Watching the Olympics

We had a great time watching the Olympics. I honestly have no memory whatsoever of paying any attention at all to what was going on in Turin four years ago—maybe we were travelling, maybe we just forgot. It was hard to not notice these Olympics here in the UK, given the relationship with Canada—everyone has some family that settled there, it seems, and there are a whole lot of Canadians who live in the UK. And, you know, hope springs eternal in curling. So after the disastrous start, we resolved to just put the Olympics on and leave them there, in support. Not that we’re huge fans. But winter Olympics area always a lot more fun than the summer ones. And then there’s the fact that watching them here in the UK is an outright pleasure.

Why is that? Well, we don’t subscribe to Sky Sports—why give Rupert Murdoch any more of my money than I have to? So that leaves the BBC, which shows them for several hours a day, and good old trusty Eurosport, which shows them more or less non-stop. Now, the BBC has no commercials. Isn’t that great? Let me just repeat that for those wondering if socialism has any upside whatsoever. NO commercials on the Olympics. Imagine. And Eurosport—well, their commercials were about as painless as they could possibly be. Tourism ads for Malaysia and Egypt, and after this winter, boy am I ready to go. That was pretty much it. So we got to see the same Malaysia commercials over and over again, which was soporifically benign.

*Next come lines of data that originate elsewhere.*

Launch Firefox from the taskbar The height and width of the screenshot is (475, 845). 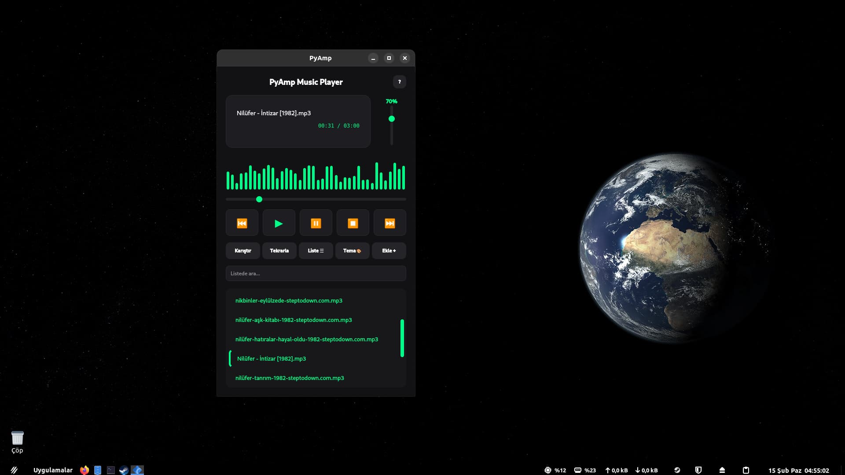tap(84, 470)
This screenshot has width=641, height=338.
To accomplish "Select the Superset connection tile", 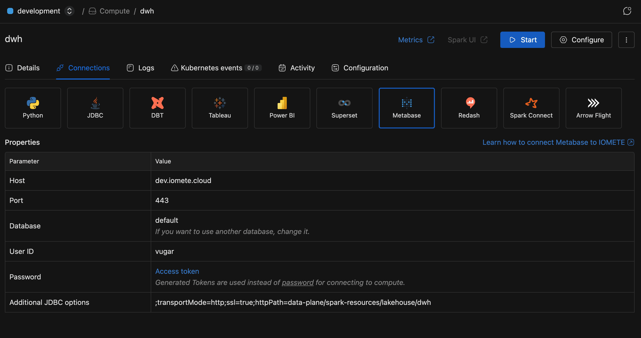I will pos(344,108).
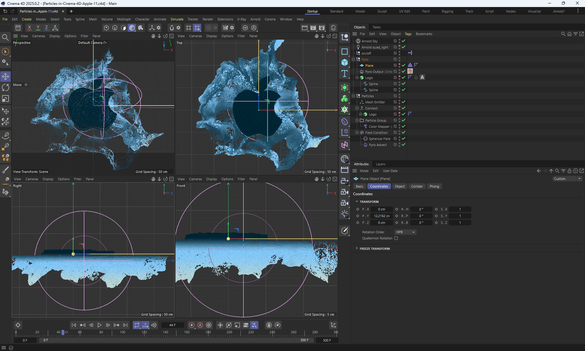585x351 pixels.
Task: Switch to the Takes tab
Action: tap(376, 27)
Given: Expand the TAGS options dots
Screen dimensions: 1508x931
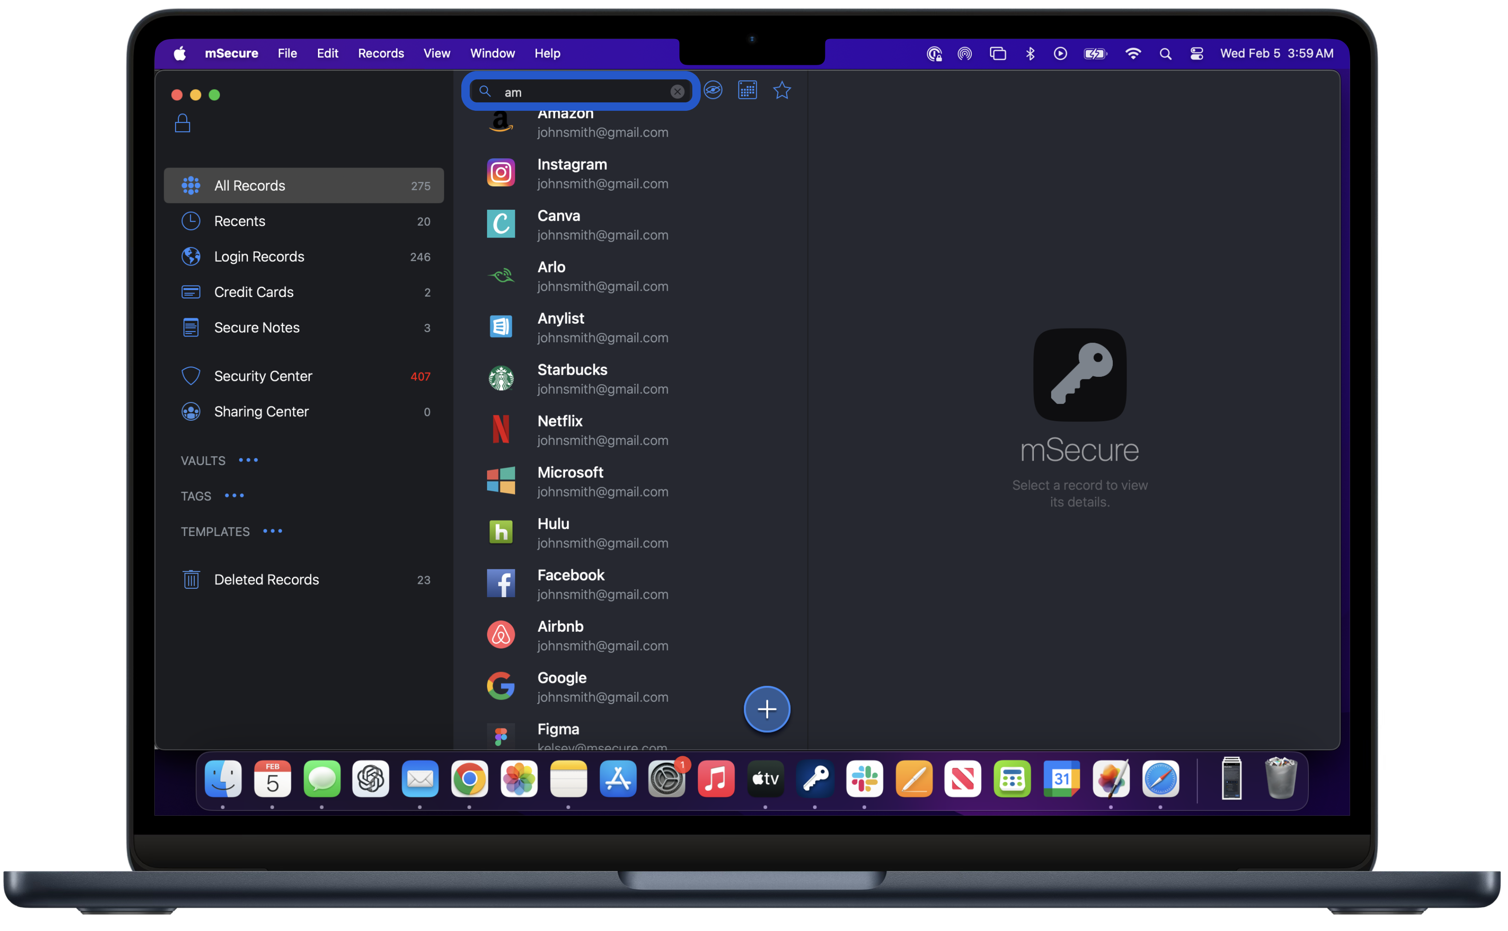Looking at the screenshot, I should point(234,496).
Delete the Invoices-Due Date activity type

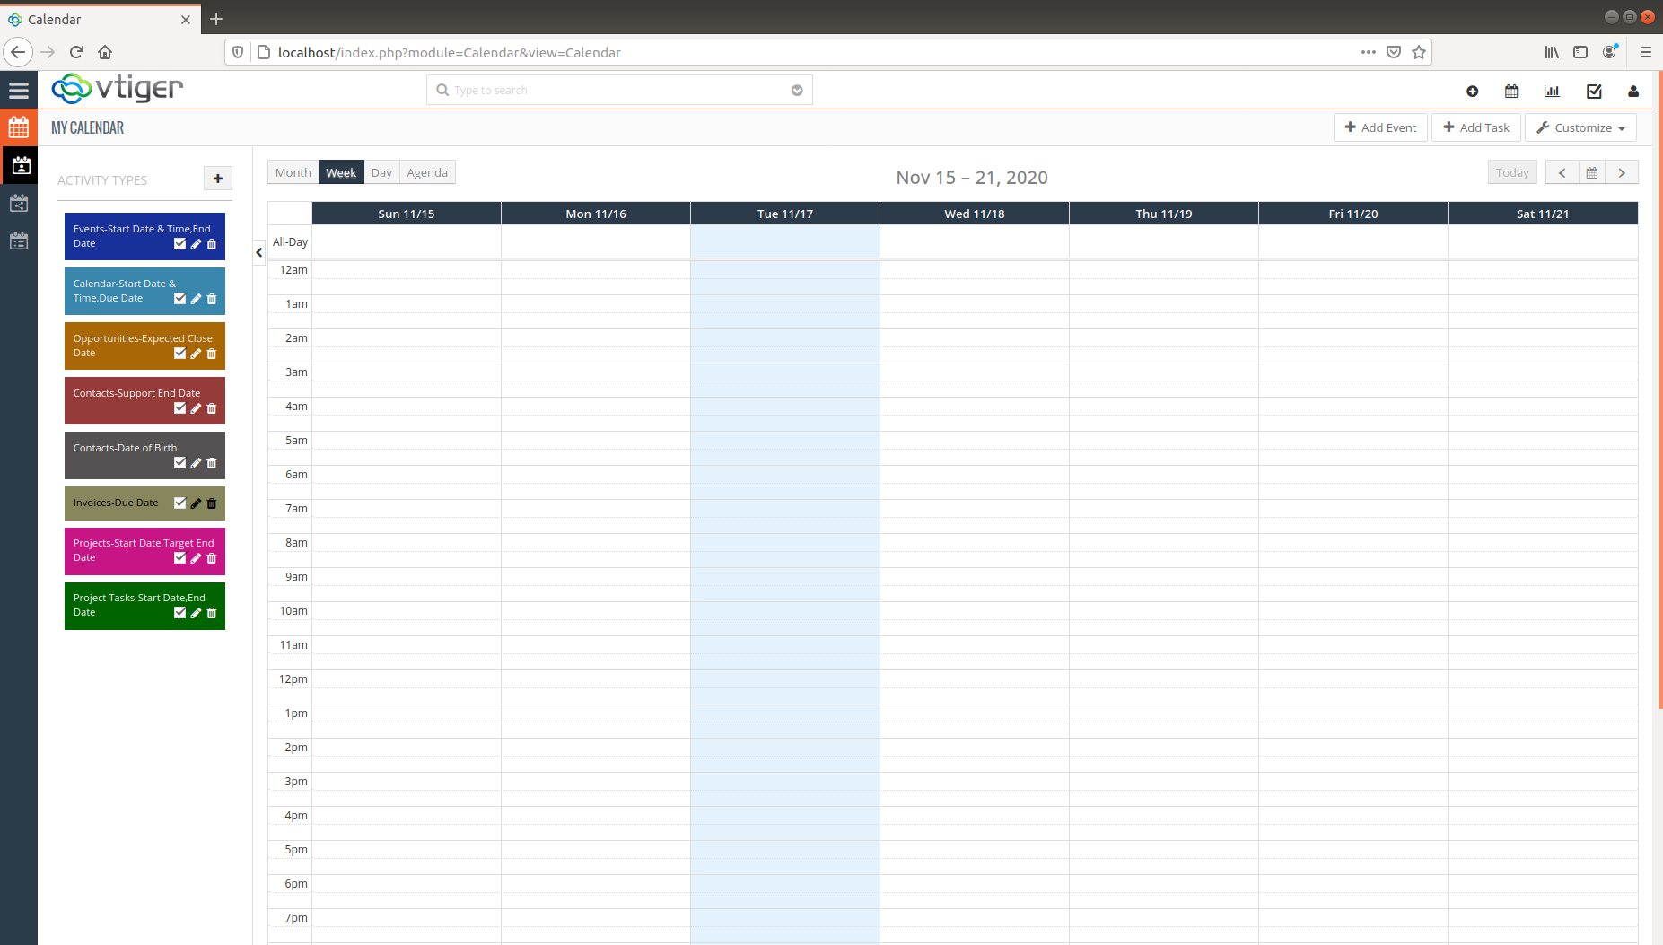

Then there’s the fact that there are virtually no interviews. Well, there are always a couple on the BBC, usually of any UK winners, which this year there was exactly one of. That was the delightful Amy Williams in the delightfully named skeleton. And some discussion s on the finer points of curling, which in our household was appreciated. Eurosport has the occasional interview, but usually with a past winner of the biathalon or something, which usually meant it was in Russian or Norwegian or something, so it was short, and often translated (barely). So that’s what we got. What we didn’t get were those extended heartwarming biographies of (usually, but not always, American) athletes (and their friends and family) that the US broadcast media seems intent on shoving down everyone’s throats about the current hot teenage snowboard sensation, or another Ohno profile. Not having to watch all that just makes me glow. Did I mention no (or painless) commercials? If anything, however, the BBC and Eurosport announcers and commentators are getting a bit too American—too much shouting. And the second commentator in the US/Canada hockey game gave a really good imitation of Fred Willard. But still, that’s a small price to pay.

And the sports shown are just great. There’s some of the usual hot stuff, figure skating and whatnot. But the focus in on European sports, that is, sports that Europeans across the continent like to do. So there’s little in the way of national heroes (or extended profiles of them). What we generally get, especially on Eurosport, is extended coverage of one event. And Europeans love things like biathalons and cross-country skiing. So we’d get the whole race, no matter how long it was. This is the way to see it. Because you actually do get into the rhythm of the event—things speed up, things slow down, and you have a chance to see when what you’re watching is pure effort, or strategy or the athlete just scoping things out. It’s a revelation on some of these sports. Cross-country skiing is interesting to watch. Who knew?

So it all turns into an extended Zen thing. We sit there, Mrs W knits, I do Sudokus or catch up on the pile of accumulated magazines, and we watch the skiers, or the speed skaters, and occasionally things get exciting with a lot of yelling (especially at the finish of whatever the event is), but generally it’s a pretty restful affair. Of course we get caught up in the drama—there’s always drama. But it’s wonderful to learn that the drama of these things is textured, and to learn something about the nuances of the different ways that people conduct themselves under the stress of competition at this level. With no (or hardly any) commercials.

So I’m looking forward to Russia in four years. Especially the biathalon. And the high points this time around? Well, that was some hockey game, wasn’t it? And the women’s 30K cross country—to race flat out for an hour and a half, over 30 kilometers, in difficult snow, and to be separated by three-tenths of a second at the finish—that was astonishing.